What to do — Copy each of the lines below word for word, leaving out the pictures.

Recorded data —
::::
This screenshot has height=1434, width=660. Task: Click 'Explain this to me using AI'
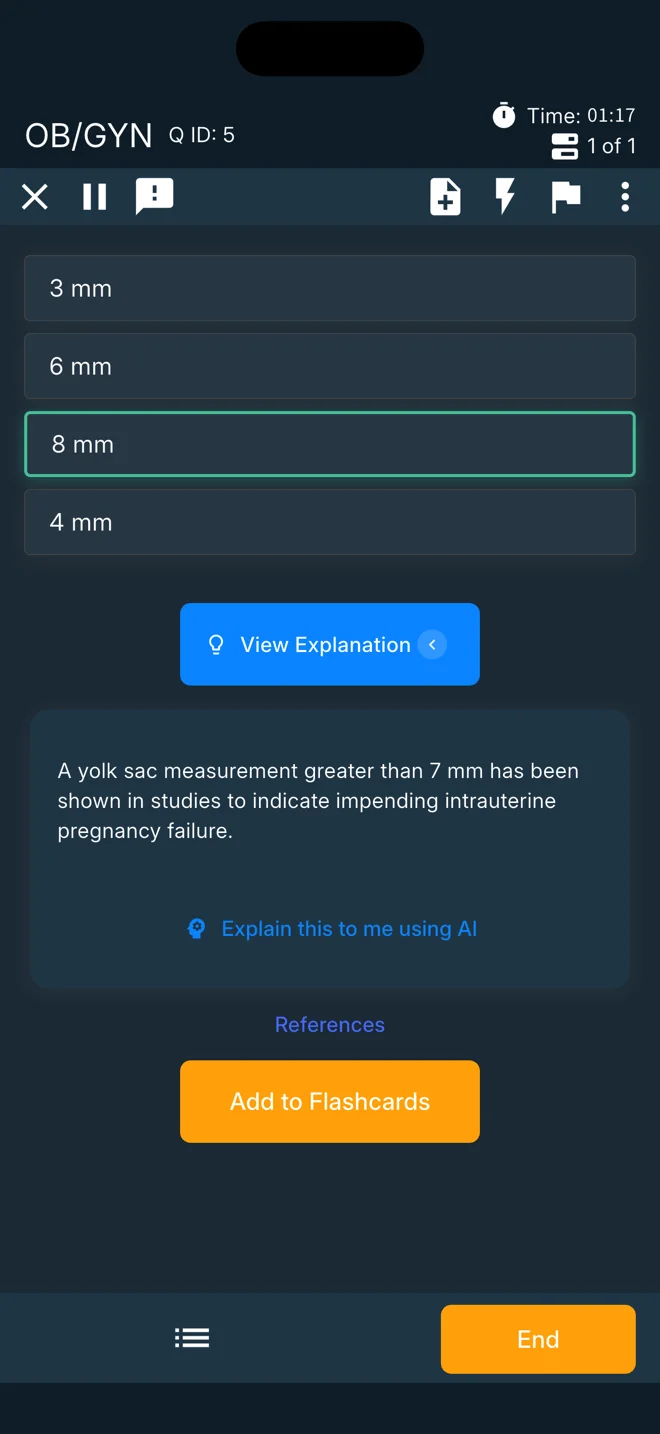tap(348, 928)
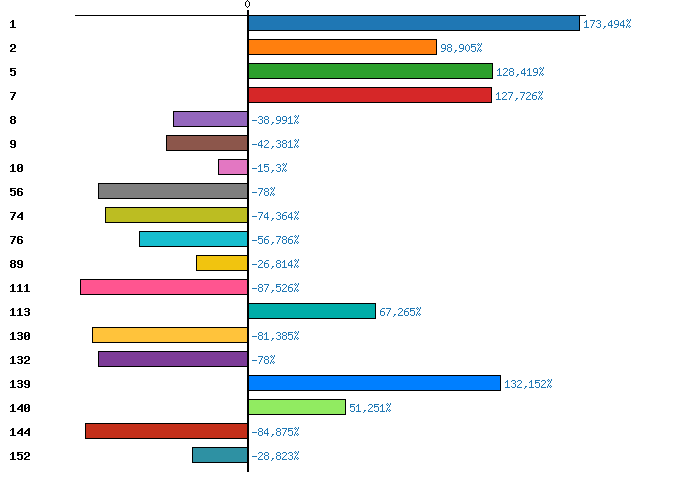
Task: Click the olive bar for category 74
Action: click(176, 215)
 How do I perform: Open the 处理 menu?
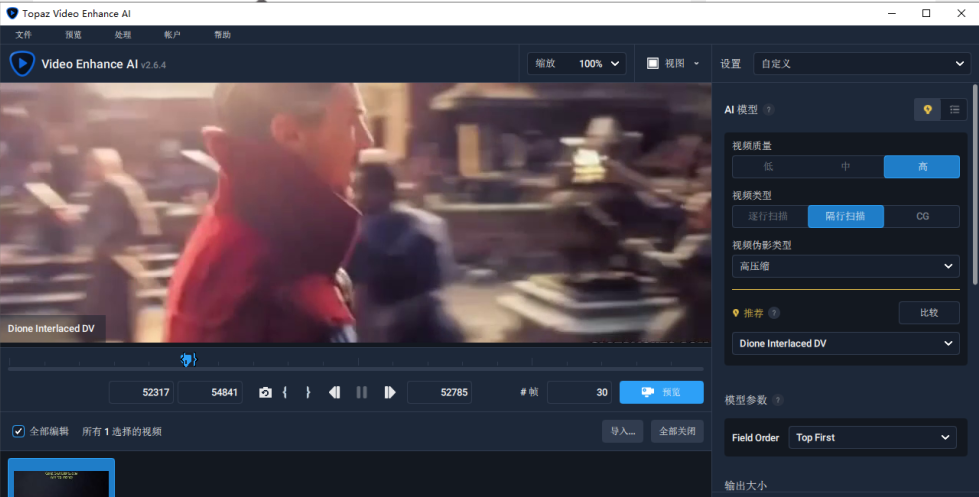tap(123, 35)
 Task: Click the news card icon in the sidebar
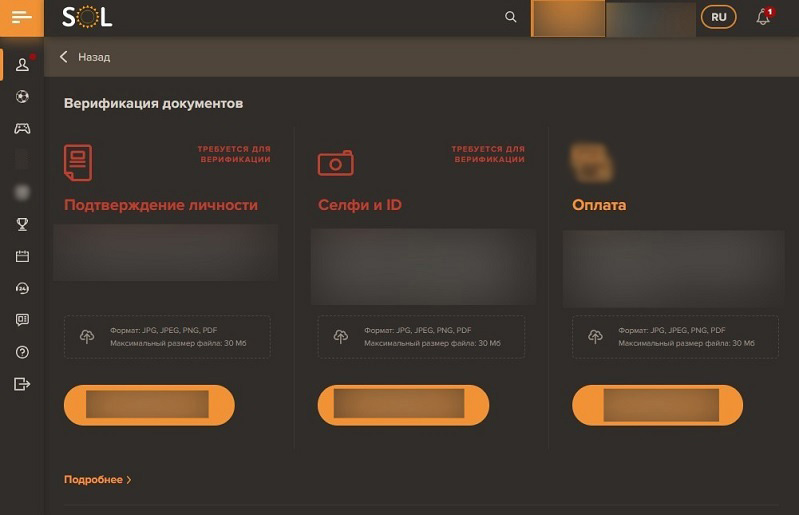tap(22, 320)
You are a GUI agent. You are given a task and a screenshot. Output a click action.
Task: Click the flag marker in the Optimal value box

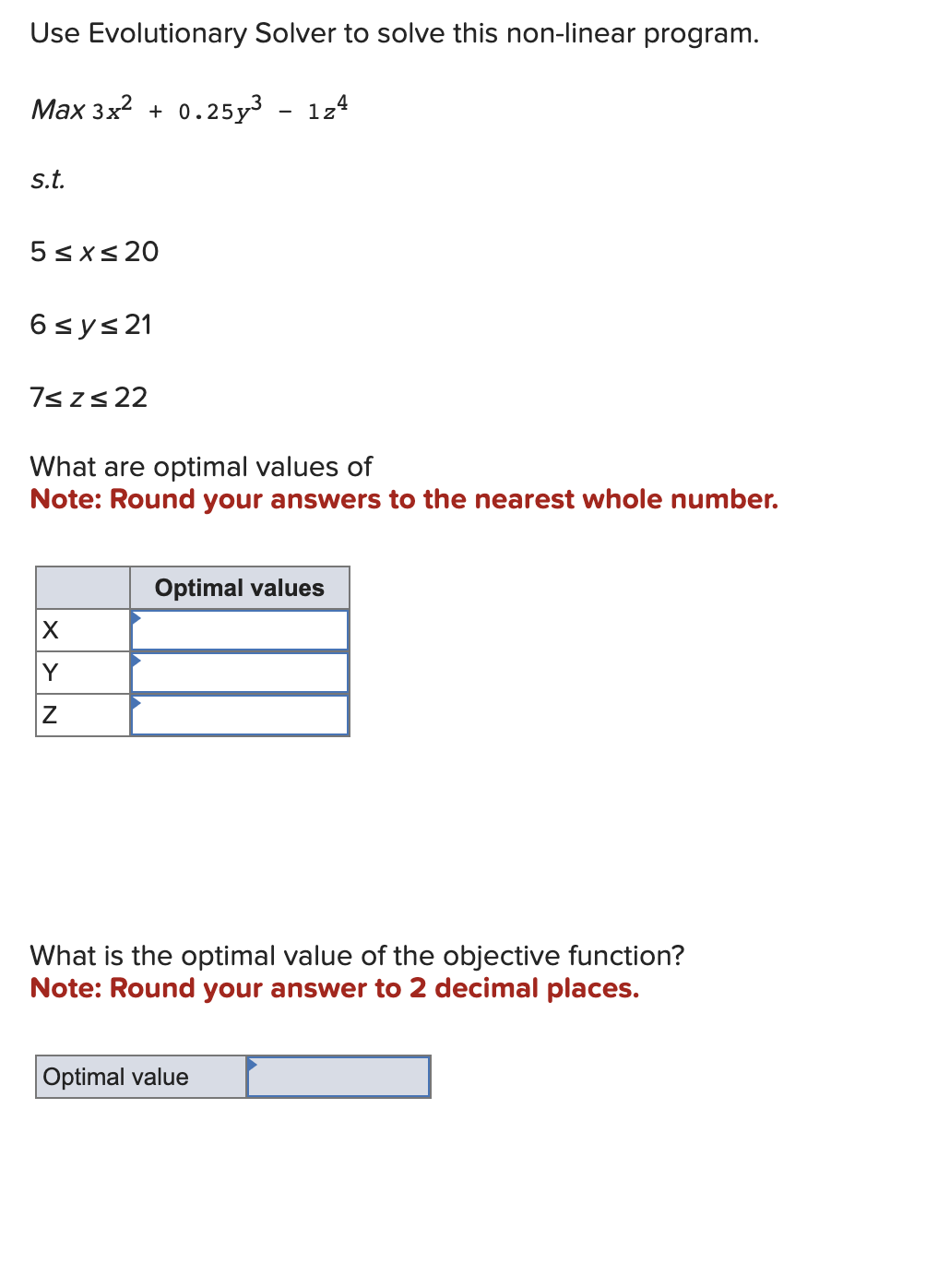(x=254, y=1066)
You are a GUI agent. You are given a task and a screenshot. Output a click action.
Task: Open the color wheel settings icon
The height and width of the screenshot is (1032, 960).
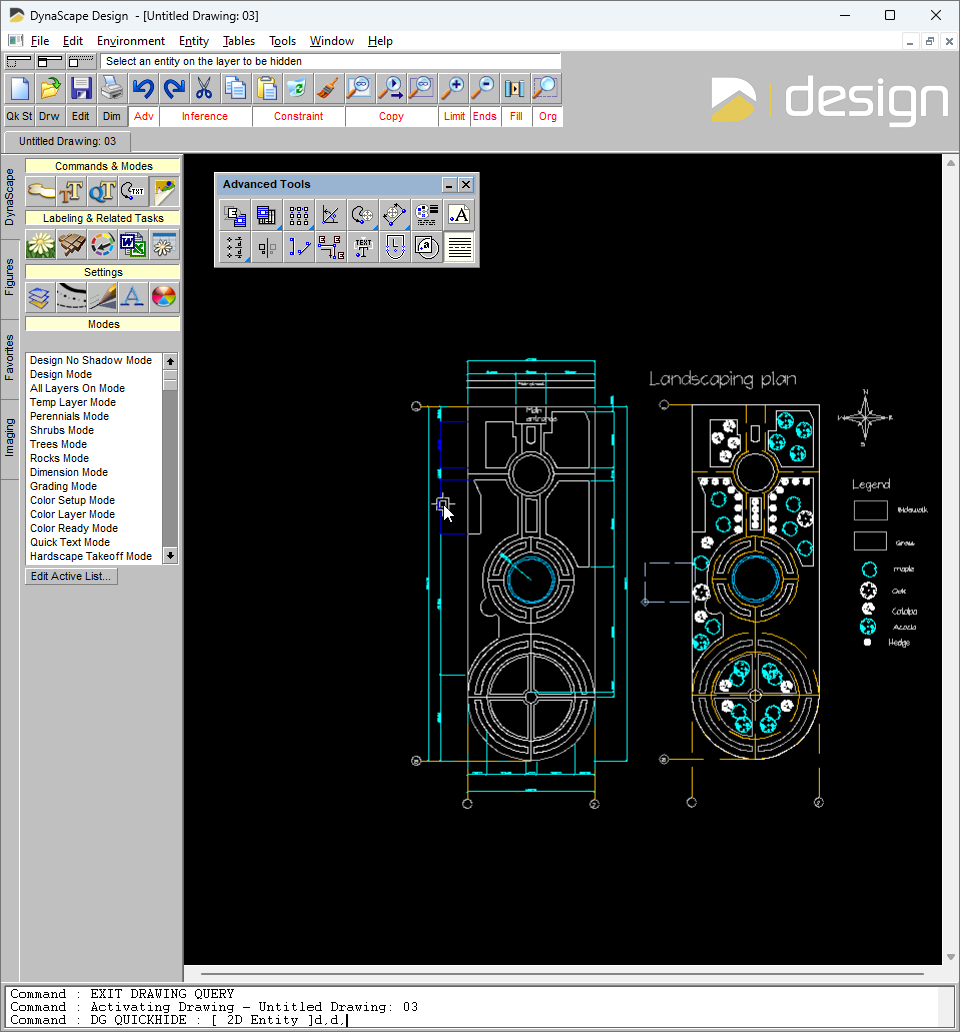163,296
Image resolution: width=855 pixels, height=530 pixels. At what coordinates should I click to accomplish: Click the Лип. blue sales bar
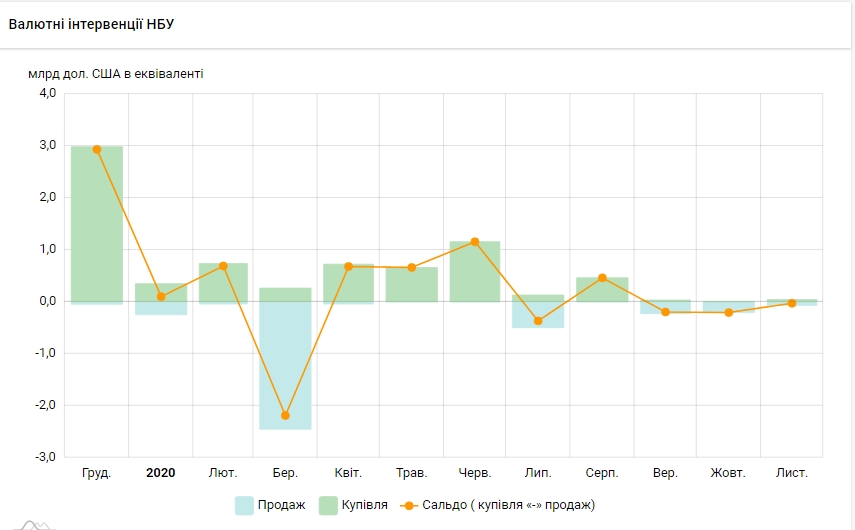pos(538,315)
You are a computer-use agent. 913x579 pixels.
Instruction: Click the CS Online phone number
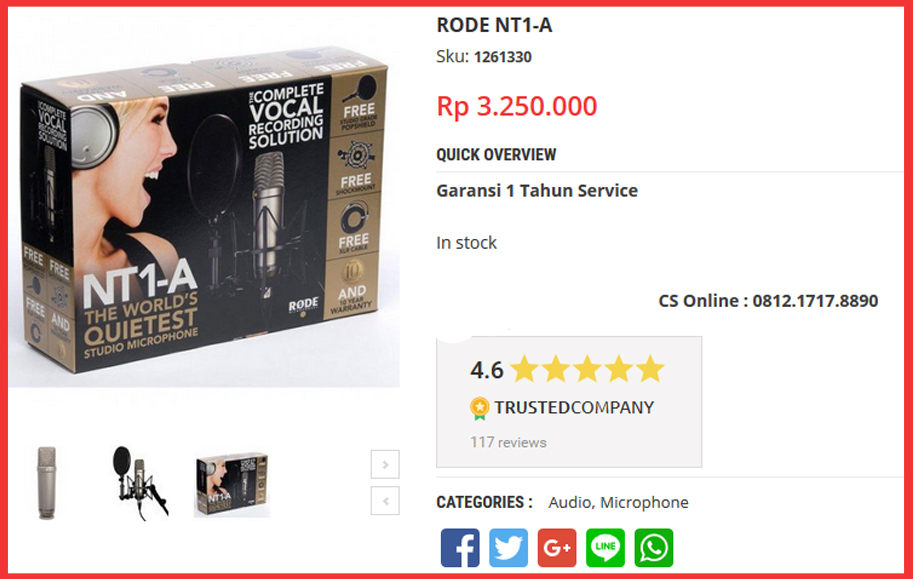coord(815,301)
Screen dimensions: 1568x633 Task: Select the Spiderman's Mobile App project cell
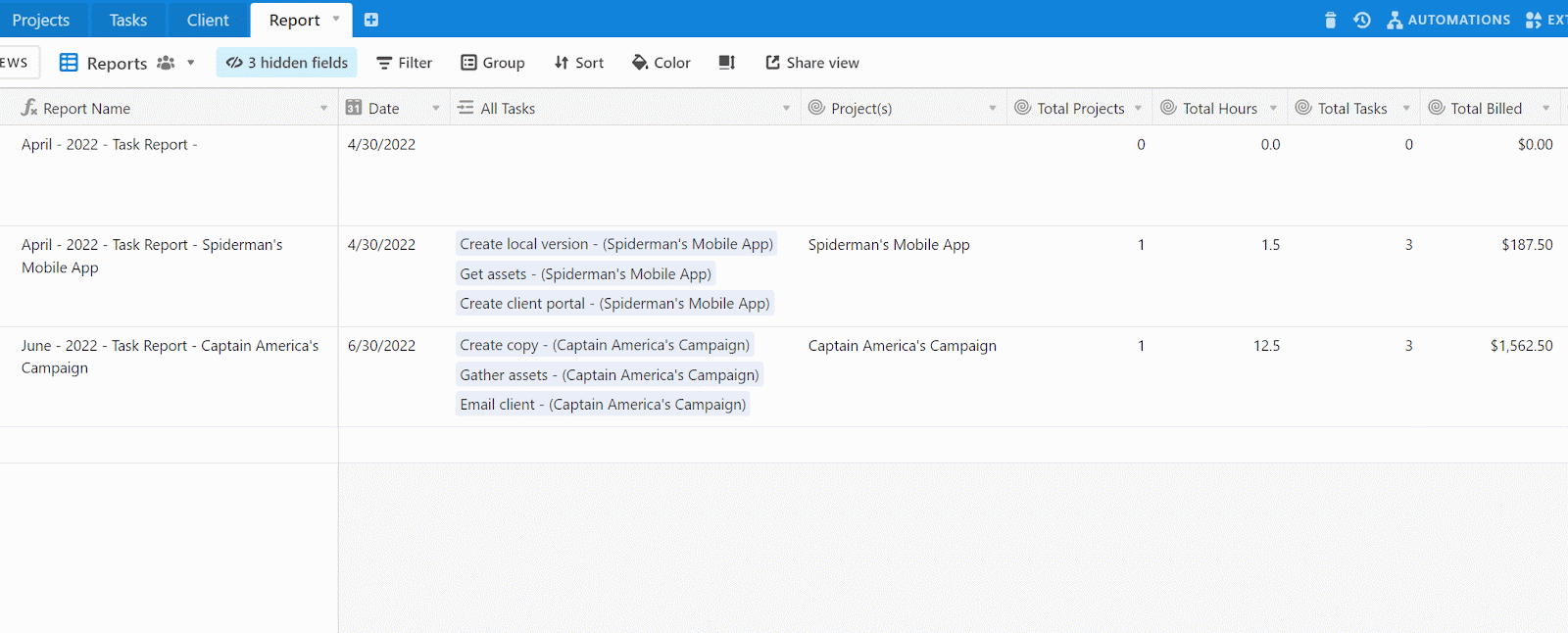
::::
Task response —
This screenshot has height=1434, width=660. Task: Click 'Explain this to me using AI'
tap(348, 928)
Task: Click the olive bar for category 74
Action: click(176, 215)
 How do I perform: Open the 处理 menu?
tap(123, 35)
 Task: Click the news card icon in the sidebar
tap(22, 320)
You are a GUI agent. You are given a task and a screenshot. Output a click action.
Task: Click the flag marker in the Optimal value box

(x=254, y=1066)
You are a GUI agent. You are given a task and a screenshot. Output a click action.
Task: Open the color wheel settings icon
The height and width of the screenshot is (1032, 960).
163,296
Image resolution: width=855 pixels, height=530 pixels. At what coordinates should I click to accomplish: Click the Лип. blue sales bar
pos(538,315)
You are a computer-use agent. 913x579 pixels.
Instruction: Click the CS Online phone number
coord(815,301)
Screen dimensions: 1568x633 Task: Select the Spiderman's Mobile App project cell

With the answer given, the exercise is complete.